**WHAT YOU ARE ASKED TO DO:** From the line with "Task: Like sydneyummy's" to the line with "Task: Select the Sample Page navigation item", retype each line exactly as it stands in the records below, but skip the pictures.
=== Section Start ===
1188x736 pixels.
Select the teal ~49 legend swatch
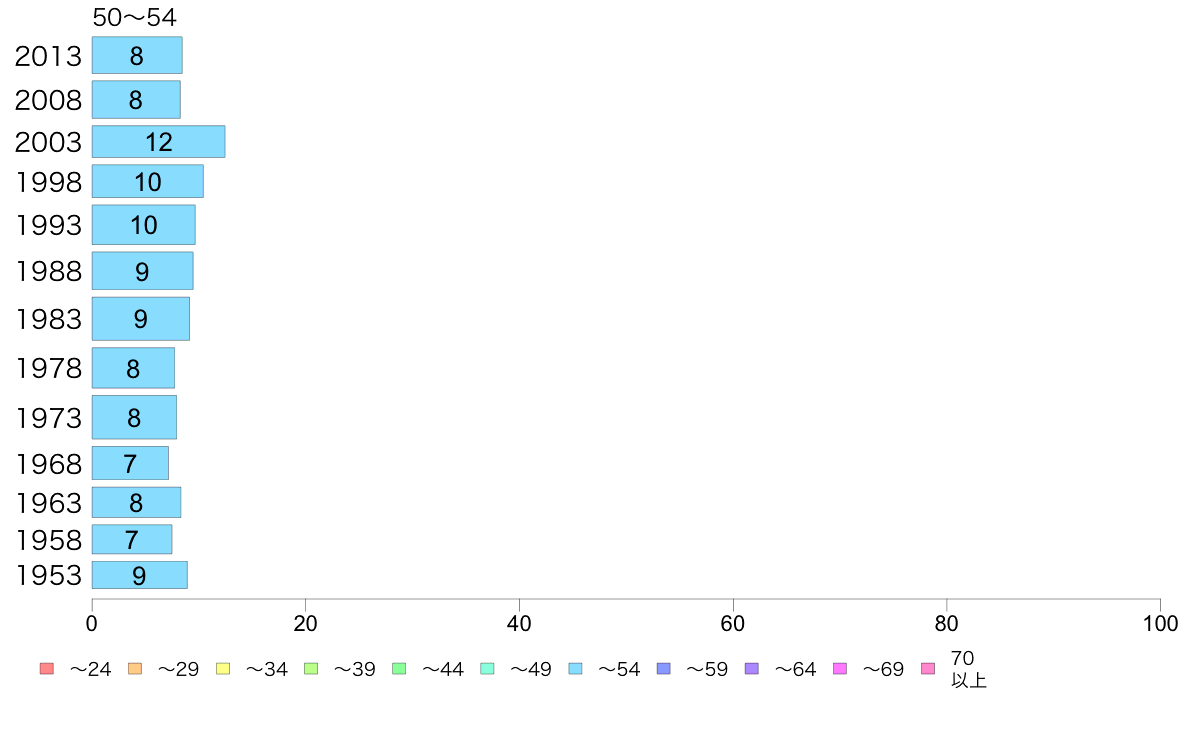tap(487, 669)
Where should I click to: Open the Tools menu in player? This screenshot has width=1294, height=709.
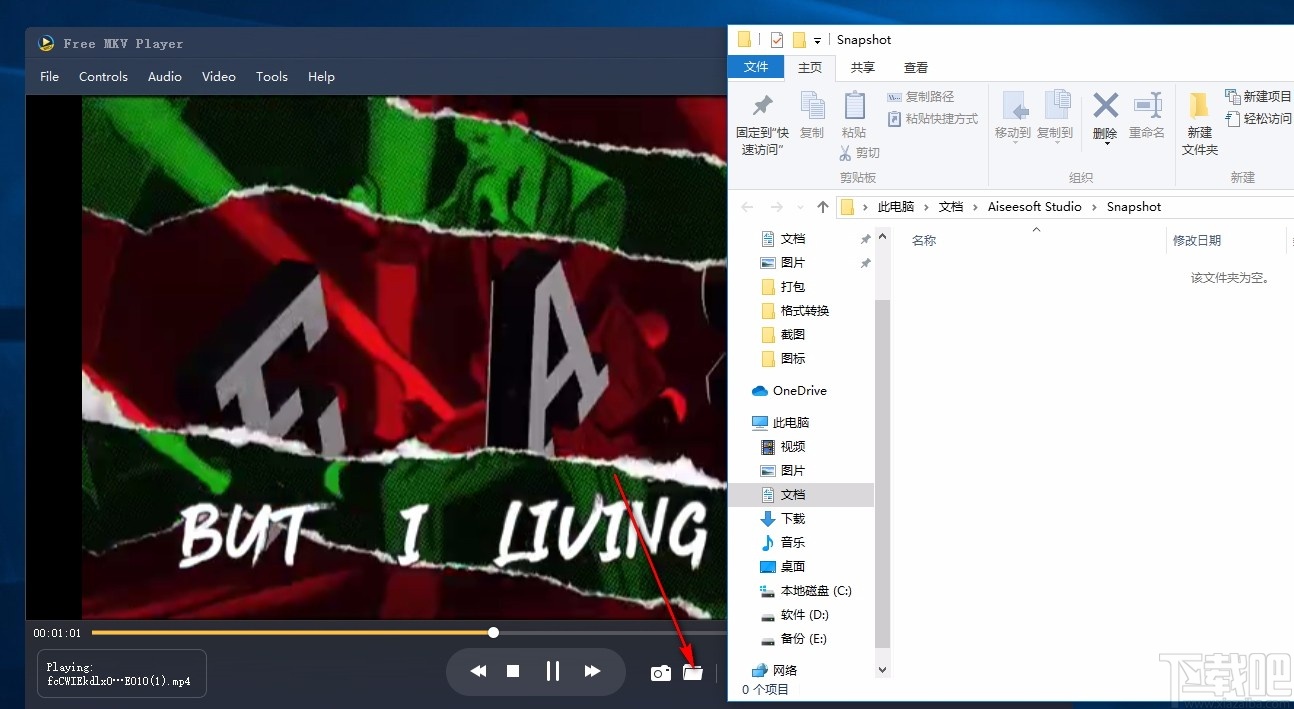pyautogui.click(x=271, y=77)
=== Section End ===
=== Section Start ===
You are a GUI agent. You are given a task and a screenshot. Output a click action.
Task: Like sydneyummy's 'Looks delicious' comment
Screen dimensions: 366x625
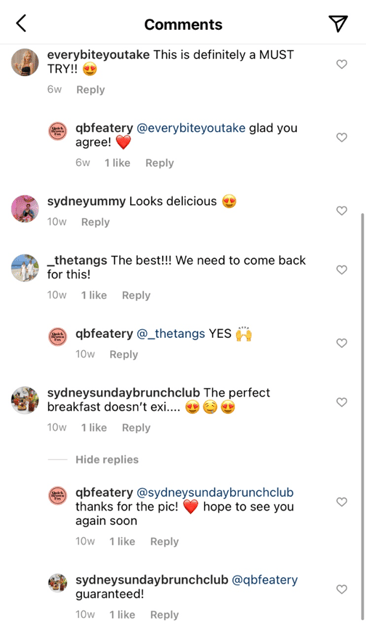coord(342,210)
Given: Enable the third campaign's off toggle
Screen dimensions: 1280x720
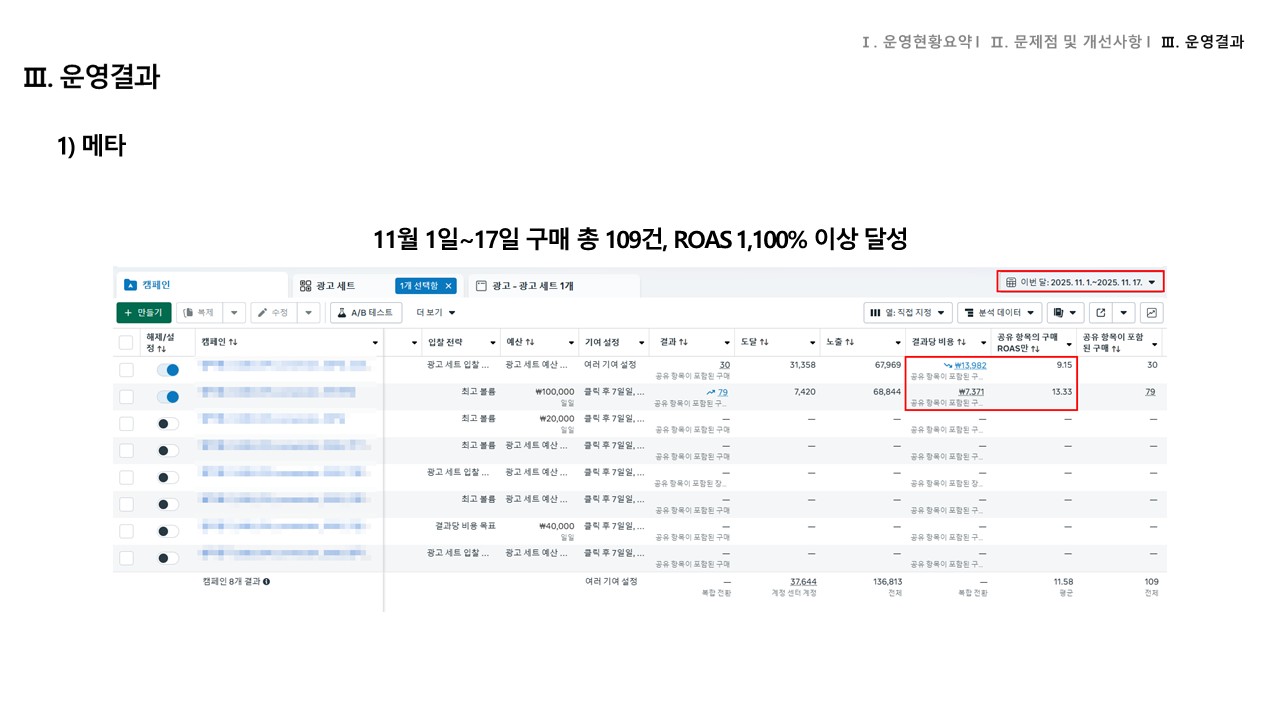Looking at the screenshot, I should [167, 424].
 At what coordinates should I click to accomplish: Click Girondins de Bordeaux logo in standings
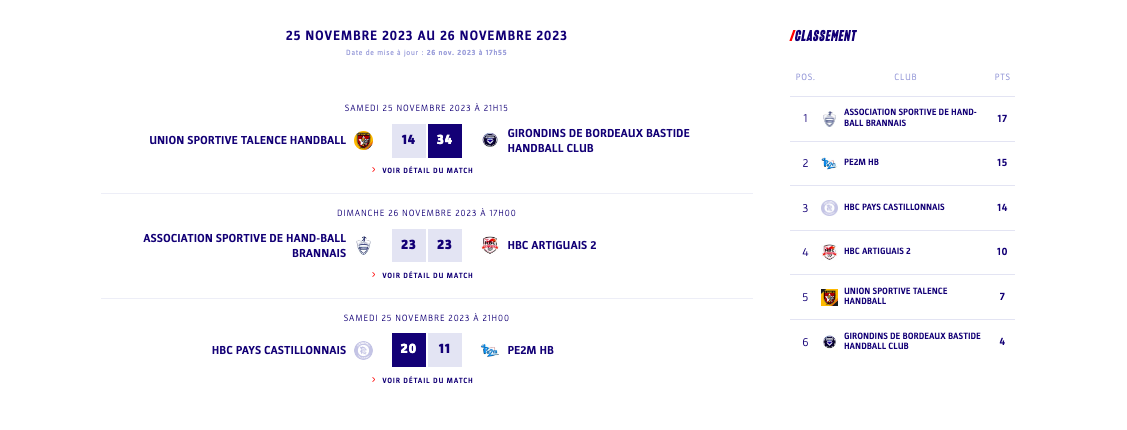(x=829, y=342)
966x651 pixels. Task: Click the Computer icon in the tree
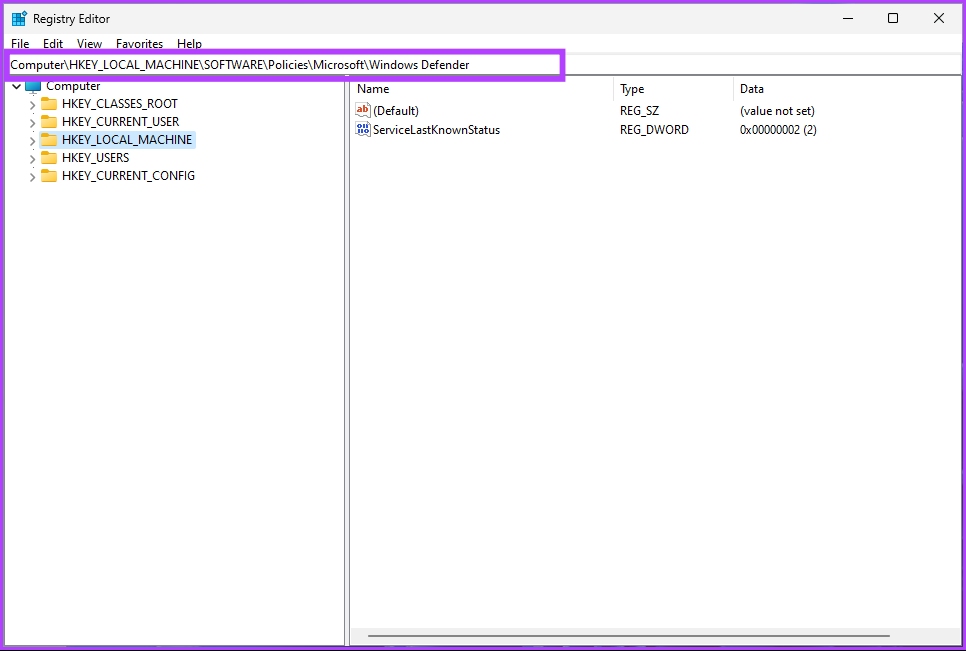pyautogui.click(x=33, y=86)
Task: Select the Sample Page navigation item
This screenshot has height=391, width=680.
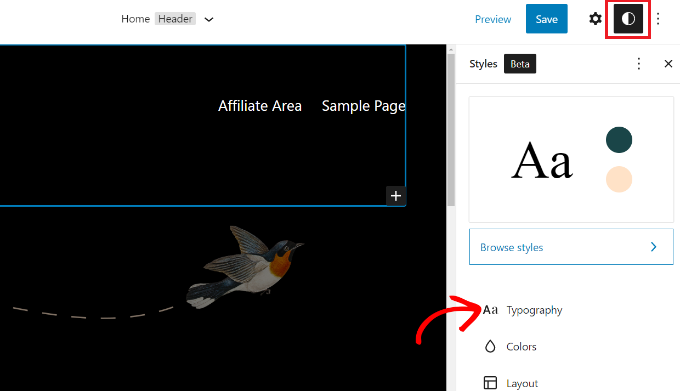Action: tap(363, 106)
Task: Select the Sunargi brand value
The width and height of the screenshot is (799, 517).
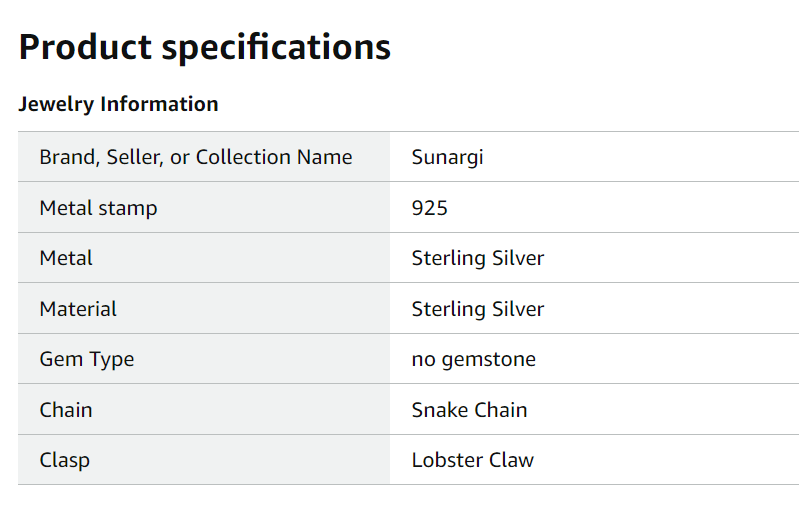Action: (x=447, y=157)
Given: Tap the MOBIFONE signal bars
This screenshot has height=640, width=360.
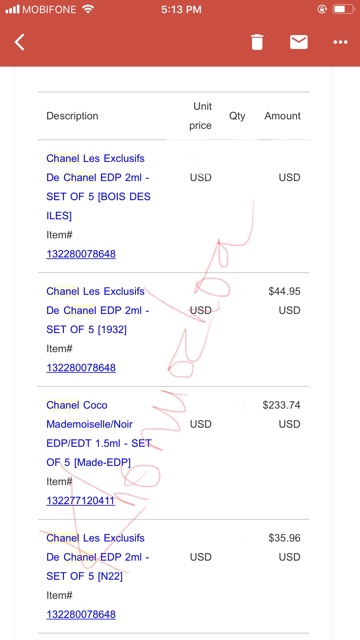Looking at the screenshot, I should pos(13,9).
=== Section End ===
**YOUR RESPONSE:**
Task: Like sydneyummy's 'Looks delicious' comment
Screen dimensions: 366x625
coord(342,210)
Given: Enable the third campaign's off toggle
Screen dimensions: 1280x720
Looking at the screenshot, I should [167, 424].
 At what coordinates should I click to accomplish: Click Girondins de Bordeaux logo in standings
(x=829, y=342)
966x651 pixels. Task: Click the Computer icon in the tree
pyautogui.click(x=33, y=86)
Task: Select the Sample Page navigation item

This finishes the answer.